Aquaculture worldwide represents constant expansion due to its profitability and economic potential [1]. Therefore, the feeding of cultivated species is of great importance since it determines health conditions, their response to diseases, and their survival [2]. In this regard, when the feed is not appropriate and the culture conditions are poor, various infectious diseases can appear in aquatic organisms, which is a severe problem in the aquaculture industry since it increases costs and can cause significant production losses. This is why different kinds of methods have been sought to counteract this damage [3] and prebiotics and probiotics have been implemented as an alternative to improve resistance to diseases, reduce mortality, and improve survival. Prebiotics are functional carbohydrates that are not digested by the body but are considered beneficial for health due to their biological properties [4,5,6]. They are considered natural food additives, and their incorporation into the diet does not require indications [7,8]. These additives can potentially increase feed efficiency, health response, and sustainability in aquaculture [9,10]. Additionally, they can be easily obtained since they are found in natural components such as milk, honey, fruits, and vegetables, among others [11,12].
One of the more promising prebiotics for aquaculture is inulin, which is an oligosaccharide formed by fructans linked to linear β (2-1) bonds which are present in a variety of plants and foods, such as garlic, onion, agave, and artichoke, among others [13,14,15,16,17]. This additive has been shown to positively affect growth and/or innate immune response, promote resistance to stress factors and diseases, and increase antioxidant capacity [18,19]. In this aspect, inulin and fructooligosaccharide supplemented in the diets of juveniles of great sturgeon (Huso huso), large yellow croaker (Larimichthys crocea), red pacú (Piaractus brachypomus) and carp (Cyprinus carpio) have been evaluated.

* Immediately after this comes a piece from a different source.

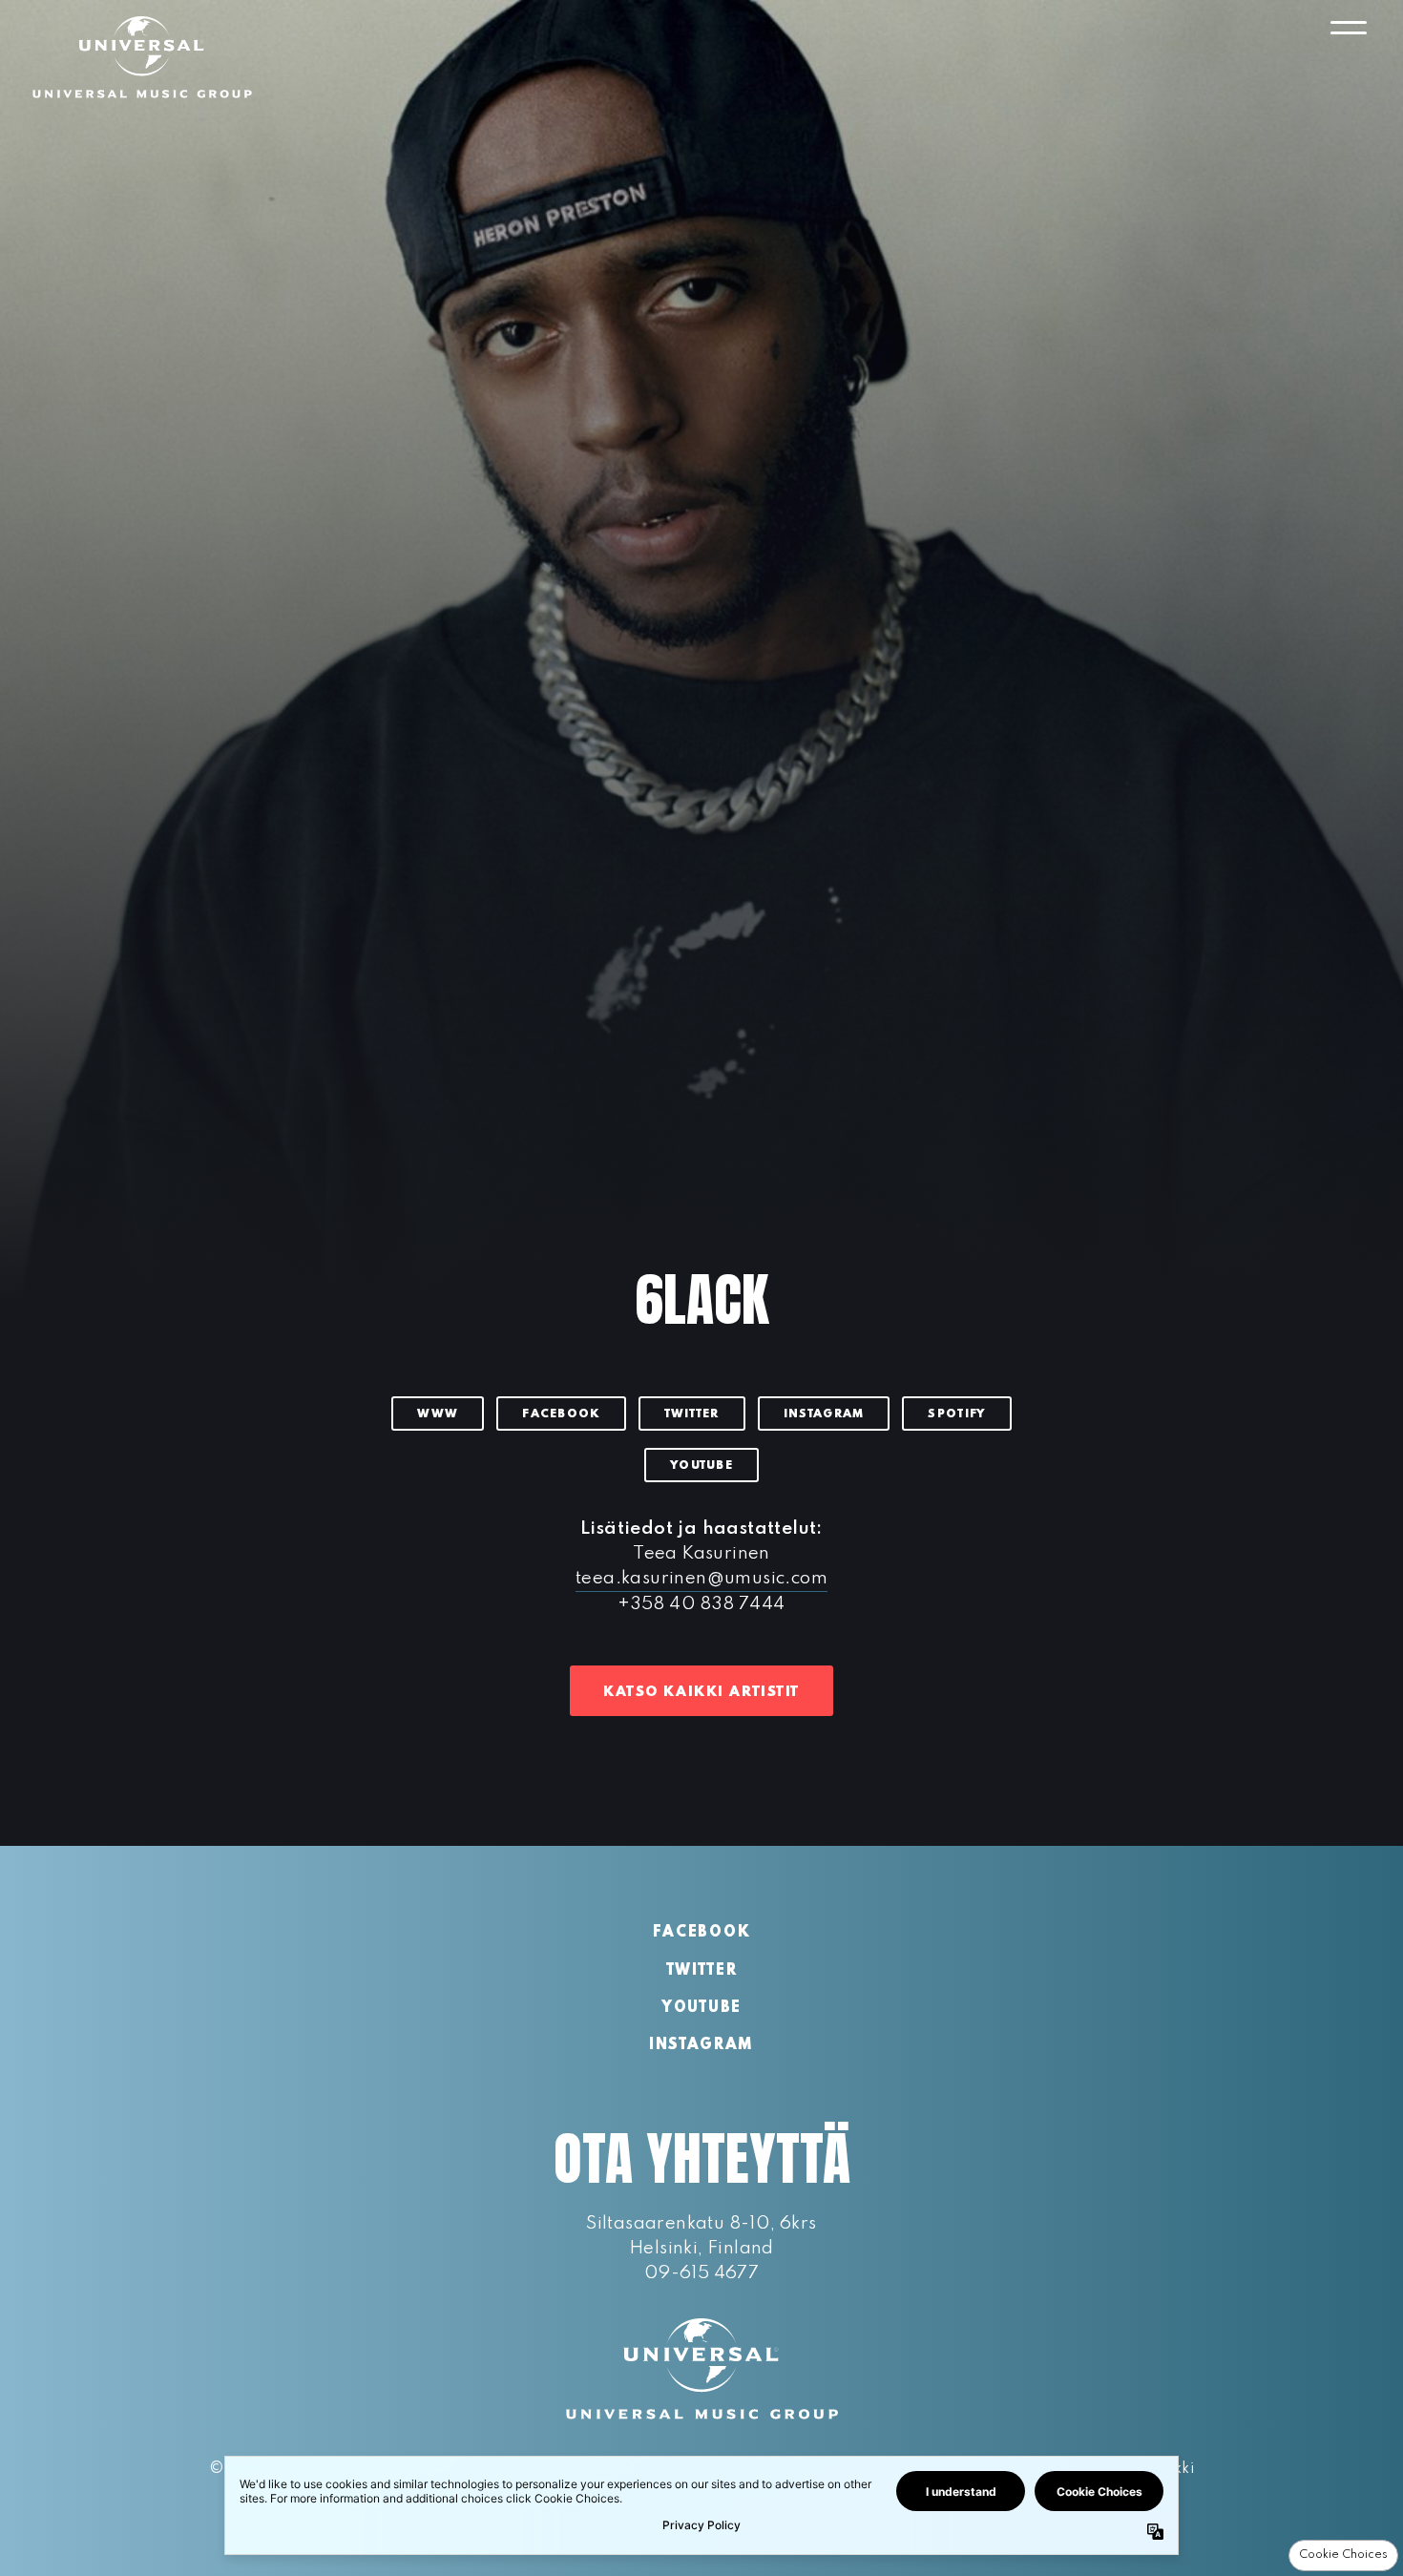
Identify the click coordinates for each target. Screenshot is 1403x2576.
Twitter (692, 1414)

Doses from 0.4% to 2% improved growth, survival, blood serum enzymes, and gut microbiota [20,21,22,23]. On the other hand, in southeastern Mexico, the tropical gar (Atractosteus tropicus) is one of the most important native freshwater fish species. This species has economic importance in the region [24] and it has been studied for more than 30 years, which has allowed it to close its farming cycle. Production is currently registered at the regional level. In this way, the study of this species has allowed us to know its biology, reproduction, and genetics [25,26]. Likewise, various studies have been carried out on their nutrition and aspects of digestive physiology [27,28,29,30], cannibalism during larviculture [31], and some studies related to the use of pre and probiotics in juveniles of A. tropicus [32,33,34]. However, for the larval period, only mannan oligosaccharides in balanced diets have been reported with promising results [35]. In this study, we evaluated the supplementation of inulin in diets for A. tropicus larvae on growth, survival, and digestive and antioxidant enzymatic activities during their culture.

2. Materials and Methods

2.1. Reproduction and Larviculture

The organisms were obtained from a spawning induced in a female A. tropicus through an intramuscular injection of luteinizing-releasing hormone (LHRHa 30 µg kg fish−1 under the pelvic fin), accompanied by 3 males for the fertilization of the eggs [34]. Once the eleutheroembryos were obtained, they were kept at the facilities of the Laboratory of Physiology in Aquatic Resources (LAFIRA) of the Academic Division of Biological Sciences of the Universidad Juárez Autónoma de Tabasco (DACBiol-UJAT), in a recirculation system with 18 circular tanks of 100 L each to start the feeding trial. Larvae hatched on the 3rd day postfertilization and feeding started from yolk absorption (3 days after hatching, DAH).

2.2. Experimental Design

Six experimental treatments were evaluated using different percentages of inulin inclusion in the microparticulate food (0.5, 1.0, 1.5, 2.0, and 2.5% inulin) and a control diet (0% inulin) carried out in triplicate. A total of 1800 A. tropicus larvae were distributed in 18 tanks with 100 larvae per tank. The tanks were connected to a recirculation system with a sand filter and 1 HP water pump connected to a 1500 L reservoir with a biological filter. The larvae were fed 5 times a day (8:00, 11:00, 13:00, 15:00, and 18:00 h) with Artemia nauplii from yolk absorption (3 DAH) until 10 DAH. The co-feeding and mixing of Artemia nauplii (from 20 to 50 nauplii per larvae daily) with the experimental dry feeds started from 8 DAH and they were exclusively fed with the balanced diets from 12 DAH to 21 DAH. During the experiment, the tanks were cleaned by siphoning twice a day, 1 hour after the first and last feeding. Likewise, daily monitoring of temperature (31.5 ± 0.6 °C), dissolved oxygen (4.5 ± 0.1 mg L−1), and pH (7.3 ± 0.2) was carried out using an oximeter (YSI 85, USA) and a pH meter (HANNA HI 99100, Romania), respectively.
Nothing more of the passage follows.